Travelers Indemnity Co. v. Monroe

522 S.W.2d 431 | Ark. | 1975

John A. Fogleman, Justice.

In this case, the Insurance Commissioner, after holding a hearing relative to previously approved rate filings of The Travelers Indemnity Company for voluntary private passenger automobile coverages of bodily injury and property damage liability, medical payments and physical damage, purportedly acting pursuant to Ark. Stat. Ann. §§ 66-3107, 66-3112 (Repl. 1966) and other provisions of the Arkansas Insurance Code and Ark. Stat. Ann. § 5-708, 709 (Supp. 1973) and other provisions of the Arkansas Administrative Procedure Act, issued his order directing reduction of the rate of Travelers voluntary private passenger automobile coverages of bodily injury and property damage liability and medical payments by 17% and physical damage by 17.7% effective May 1, 1974. Upon review, the circuit court held that the commissioner had the authority to make the order, but found no substantial evidence to support the commissioner’s order, even though he did find a preponderance of substantial evidence to justify a premium rate reduction of 10%, and entered judgment accordingly.

The judgment in this case must be reversed for the same reason that we today affirm the judgment of the circuit court in Monroe v. Insurance Services Office of Ark., 257 Ark. 1018 522 S.W. 2d 428 (1975). In view of this reversal, we feel that it is appropriate that we decide another question raised on cross-appeal. The trial court held that its judicial review was governed by Ark. Stat. Ann. § 66-3134 (Repl. 1966) and not by Ark. Stat. Ann. § 5-713 (Supp. 1973). Under the circumstances prevailing here, we agree with the circuit judge.

After the Insurance Commissioner’s order was entered, Travelers filed a petition for review in the Circuit Court of Pulaski County, alleging that its motion for appeal had been filed with the appellee, and a transcript of the proceeding filed with the Clerk of the Circuit Court, but appellee had asserted that the exclusive procedure for judicial review was prescribed by Ark. Stat. Ann. § 5-713. Appellant then stated that this petition was filed without conceding that appellee was correct in his contention. The record sustains appellant’s allegations.

We reject appellee’s argument on this point without hesitation. He contends that § 66-3134, a section of the Insurance Code enacted in 1959 is in irreconcilable conflict with the Administrative Procedure Act [Ark. Stat. Ann. § 5-701 et seq (Supp. 1973)] enacted in 1967, and thereby repealed.

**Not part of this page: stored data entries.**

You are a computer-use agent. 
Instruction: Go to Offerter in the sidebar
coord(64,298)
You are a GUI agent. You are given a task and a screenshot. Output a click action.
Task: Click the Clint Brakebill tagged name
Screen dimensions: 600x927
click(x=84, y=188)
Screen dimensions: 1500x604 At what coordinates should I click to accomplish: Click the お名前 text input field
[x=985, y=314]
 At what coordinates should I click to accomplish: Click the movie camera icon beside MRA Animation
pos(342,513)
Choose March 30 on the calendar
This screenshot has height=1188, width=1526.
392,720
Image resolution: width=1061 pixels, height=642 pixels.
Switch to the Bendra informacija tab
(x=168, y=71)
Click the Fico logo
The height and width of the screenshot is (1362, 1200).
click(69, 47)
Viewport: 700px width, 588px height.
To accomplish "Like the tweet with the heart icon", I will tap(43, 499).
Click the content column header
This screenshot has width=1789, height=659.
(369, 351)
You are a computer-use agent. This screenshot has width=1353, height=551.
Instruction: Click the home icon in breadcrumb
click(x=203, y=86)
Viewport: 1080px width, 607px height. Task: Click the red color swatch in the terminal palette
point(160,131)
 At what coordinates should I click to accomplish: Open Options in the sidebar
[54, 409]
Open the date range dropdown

However desirable this result might be, without considering the effect of a general act on a special act or of a special act on a general one, the legislative intent is clear to us. The plain words of the Administrative Procedure Act in Ark. Stat. Ann. § 5-713, covering judicial review of an adjudication by an agency subject to the act, are, “Nothing in this Section shall be construed to limit other means of review provided by law.” If words have not lost their meaning, this sentence means exactly what it says and appellant was entirely within its rights when it sought judicial review under the appropriate Insurance Code Section. In Arkansas Savings & Loan Assn. Bd. v. Corning Savings & Loan Assn., 252 Ark. 264, 478 S.W. 2d 431, the circuit court from which the appeal from action of the board was taken had held that the Arkansas Administrative Procedure Act supplemented but did not repeal Ark. Stat. Ann. § 67-1811 (Repl. 1966), governing appeals from the action of that board. We said there that the Administrative Procedure Act provided an alternate appellate procedure and jurisdiction, and did not repeal § 67-1811.

The judgment is reversed on appeal and affirmed on cross-appeal.